Tokyo (AFP)
- Japanese Prime Minister Shinzo Abe named five women to his new cabinet on
Wednesday, leading by example in a country economists say must make better use
of its highly-educated but underemployed women.
The five
make up nearly a quarter of the 18-strong cabinet and come close to matching
his declared aim for the percentage of women in senior positions.
"A
society in which women shine is one of the big pillars of this
government," Chief Cabinet Secretary Yoshihide Suga told a news conference
ahead of the announcement.
Abe has
repeatedly spoken of the need to get more women into the workforce to plug a
growing gap in the labour market.
He has said
he wants 30 percent of senior business and political positions occupied by
women by 2020, to mitigate problems caused by an ever-shrinking number of
workers who need to provide for a growing number of retirees.
"We
have to revise ideas of seeing everything from men's viewpoint," Abe said
in a speech earlier this year.
"The
most underused resource we have is the power of women," Abe said.

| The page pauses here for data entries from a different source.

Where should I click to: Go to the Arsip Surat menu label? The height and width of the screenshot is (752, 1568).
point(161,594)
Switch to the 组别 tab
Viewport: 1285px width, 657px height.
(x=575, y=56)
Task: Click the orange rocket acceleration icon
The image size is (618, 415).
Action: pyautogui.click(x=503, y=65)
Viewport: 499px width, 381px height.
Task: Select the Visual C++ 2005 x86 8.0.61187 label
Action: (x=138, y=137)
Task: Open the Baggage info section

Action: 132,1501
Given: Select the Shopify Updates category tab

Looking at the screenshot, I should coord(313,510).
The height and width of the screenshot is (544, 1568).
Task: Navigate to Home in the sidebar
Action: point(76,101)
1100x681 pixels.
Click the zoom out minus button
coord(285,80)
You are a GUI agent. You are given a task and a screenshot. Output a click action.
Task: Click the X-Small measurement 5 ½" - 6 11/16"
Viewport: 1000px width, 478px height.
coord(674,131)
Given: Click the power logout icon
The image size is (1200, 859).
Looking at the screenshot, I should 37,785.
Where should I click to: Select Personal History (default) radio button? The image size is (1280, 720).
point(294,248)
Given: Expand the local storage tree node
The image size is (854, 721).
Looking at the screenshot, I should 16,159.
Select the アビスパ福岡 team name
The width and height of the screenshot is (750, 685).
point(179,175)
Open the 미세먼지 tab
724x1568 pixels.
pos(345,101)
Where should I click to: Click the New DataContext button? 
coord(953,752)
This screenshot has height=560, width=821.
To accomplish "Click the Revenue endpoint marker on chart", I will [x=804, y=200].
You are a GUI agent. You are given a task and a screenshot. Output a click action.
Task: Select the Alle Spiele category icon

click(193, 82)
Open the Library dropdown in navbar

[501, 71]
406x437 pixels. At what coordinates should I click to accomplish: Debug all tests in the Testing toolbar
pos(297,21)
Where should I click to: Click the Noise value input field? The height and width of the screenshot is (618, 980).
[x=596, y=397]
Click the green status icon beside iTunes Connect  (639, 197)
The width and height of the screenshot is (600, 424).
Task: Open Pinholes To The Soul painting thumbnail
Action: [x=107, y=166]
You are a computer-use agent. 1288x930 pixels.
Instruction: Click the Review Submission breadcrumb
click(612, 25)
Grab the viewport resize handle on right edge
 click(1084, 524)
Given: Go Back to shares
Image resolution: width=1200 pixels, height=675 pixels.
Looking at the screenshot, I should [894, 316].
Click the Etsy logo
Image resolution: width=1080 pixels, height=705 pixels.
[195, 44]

"Japan must be a place where women are given the chance to shine."
Government
figures show only 11 percent of managerial jobs are occupied by women, compared
with 43 percent in the United States and 39 percent in France.
The
reshuffle, Abe's first since coming to power in December 2012, is seen as
partly an exercise in shoring up his power base in the sometimes-fractious
Liberal Democratic Party, and partly aimed at re-enlivening a flagging economic
and security agenda.
Fresh
blood
Observers
say the LDP, the bastion of age-based seniority that has ruled Japan for most
of the last 60 years, is crammed with lawmakers who feel they have served their
time on the back benches and deserve a shot at a government job.
Key figures
of the administration remained in place, including Foreign Minister Fumio
Kishida, Finance Minister Taro Aso and Chief Cabinet Secretary Yoshihide Suga,
but the cabinet's lower ranks saw fresh blood.
However,
the female appointments -- up from two in the last cabinet -- marked a shift in
emphasis for a body usually dominated by older men, where women frequently
appear to be little more than a cosmetic afterthought.
One of
those who won a ministerial portfolio was Yuko Obuchi, 40, the daughter of
former premier Keizo Obuchi, who becomes economy, trade and industry minister.
She has
made the grade once before, at the age of 34, and holds the record for being
the youngest female cabinet minister Japan has had.
Among other
female politicians getting the nod were Midori Matsushima, 58, as justice
minister, and Haruko Arimura, 43, as minister in charge of women's activities,
Suga said.
"Abe
is trying to give an example of his commitment to the better use of women by
appointing five of them," said Shinichi Nishikawa, professor of politics
at Meiji University in Tokyo.
Appointing
women was also expected to lead to a rise in support for him among female
voters, Nishikawa said.
The
staunchly conservative premier had enjoyed sky-high public support when he came
to power in December 2012 promising to kick-start Japan's sputtering economy.
But a
series of bruising battles over a consumption tax hike and an unpopular move to
water-down the pacifist constitution have taken some of the wind out of his
sails.
The
reshuffle was the first major surgery Abe has performed since coming to power,
making the present cabinet one of the longest-serving collectives since the end
of World War II.
Abe's own
20 months in the top job also marks him out as unusual in a country where, with
precious few exceptions, premiers have tended to last little more than a year.